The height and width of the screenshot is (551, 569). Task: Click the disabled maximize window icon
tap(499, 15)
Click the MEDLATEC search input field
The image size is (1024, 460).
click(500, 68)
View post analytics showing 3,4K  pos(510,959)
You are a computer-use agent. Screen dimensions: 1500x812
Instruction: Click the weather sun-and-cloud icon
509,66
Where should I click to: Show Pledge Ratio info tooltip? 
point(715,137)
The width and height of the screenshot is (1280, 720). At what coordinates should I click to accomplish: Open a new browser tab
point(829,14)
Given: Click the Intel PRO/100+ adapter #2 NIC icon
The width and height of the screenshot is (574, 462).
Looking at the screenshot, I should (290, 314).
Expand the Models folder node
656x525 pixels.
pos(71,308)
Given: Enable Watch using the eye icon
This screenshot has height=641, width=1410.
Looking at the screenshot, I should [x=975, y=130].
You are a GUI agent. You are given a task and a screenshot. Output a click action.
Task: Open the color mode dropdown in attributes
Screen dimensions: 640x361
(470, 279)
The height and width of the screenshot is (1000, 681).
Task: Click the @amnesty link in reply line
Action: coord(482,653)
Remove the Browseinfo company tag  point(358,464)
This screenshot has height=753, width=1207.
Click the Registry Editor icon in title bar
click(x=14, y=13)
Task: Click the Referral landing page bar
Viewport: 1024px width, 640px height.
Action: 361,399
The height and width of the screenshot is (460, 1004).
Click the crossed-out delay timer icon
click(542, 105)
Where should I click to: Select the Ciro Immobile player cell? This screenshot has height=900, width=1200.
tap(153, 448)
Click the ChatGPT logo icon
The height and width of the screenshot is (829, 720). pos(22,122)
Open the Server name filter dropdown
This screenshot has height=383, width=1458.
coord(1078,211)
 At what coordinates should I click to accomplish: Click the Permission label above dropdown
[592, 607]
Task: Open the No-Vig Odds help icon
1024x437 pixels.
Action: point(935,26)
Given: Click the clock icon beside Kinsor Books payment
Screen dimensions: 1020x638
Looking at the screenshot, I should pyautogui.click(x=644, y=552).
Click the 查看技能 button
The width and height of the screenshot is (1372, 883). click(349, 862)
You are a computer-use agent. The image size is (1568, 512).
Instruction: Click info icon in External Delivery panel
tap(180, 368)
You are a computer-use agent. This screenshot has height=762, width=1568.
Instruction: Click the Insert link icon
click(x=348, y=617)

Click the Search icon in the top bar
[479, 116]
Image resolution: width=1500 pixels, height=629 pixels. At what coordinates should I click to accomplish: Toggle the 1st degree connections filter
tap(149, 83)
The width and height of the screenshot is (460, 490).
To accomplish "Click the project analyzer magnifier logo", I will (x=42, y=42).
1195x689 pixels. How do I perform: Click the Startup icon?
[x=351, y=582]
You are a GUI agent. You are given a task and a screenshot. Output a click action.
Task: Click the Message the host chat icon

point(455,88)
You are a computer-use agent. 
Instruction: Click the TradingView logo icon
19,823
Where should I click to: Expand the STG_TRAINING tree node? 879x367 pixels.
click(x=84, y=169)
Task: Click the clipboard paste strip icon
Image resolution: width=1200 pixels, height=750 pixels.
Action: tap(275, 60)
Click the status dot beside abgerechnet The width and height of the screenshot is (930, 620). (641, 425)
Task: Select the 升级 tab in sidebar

→ **What needs to be done**
From the entries above, print the lines beginning at the one with "Viewport: 1024px width, 640px height." and stopping after the one with "Open the Server name filter dropdown", exactly as written and with nothing else.

→ **Task response**
Viewport: 1024px width, 640px height.
Action: 361,399
The height and width of the screenshot is (460, 1004).
Click the crossed-out delay timer icon
click(542, 105)
Where should I click to: Select the Ciro Immobile player cell? This screenshot has height=900, width=1200.
tap(153, 448)
Click the ChatGPT logo icon
The height and width of the screenshot is (829, 720). pos(22,122)
Open the Server name filter dropdown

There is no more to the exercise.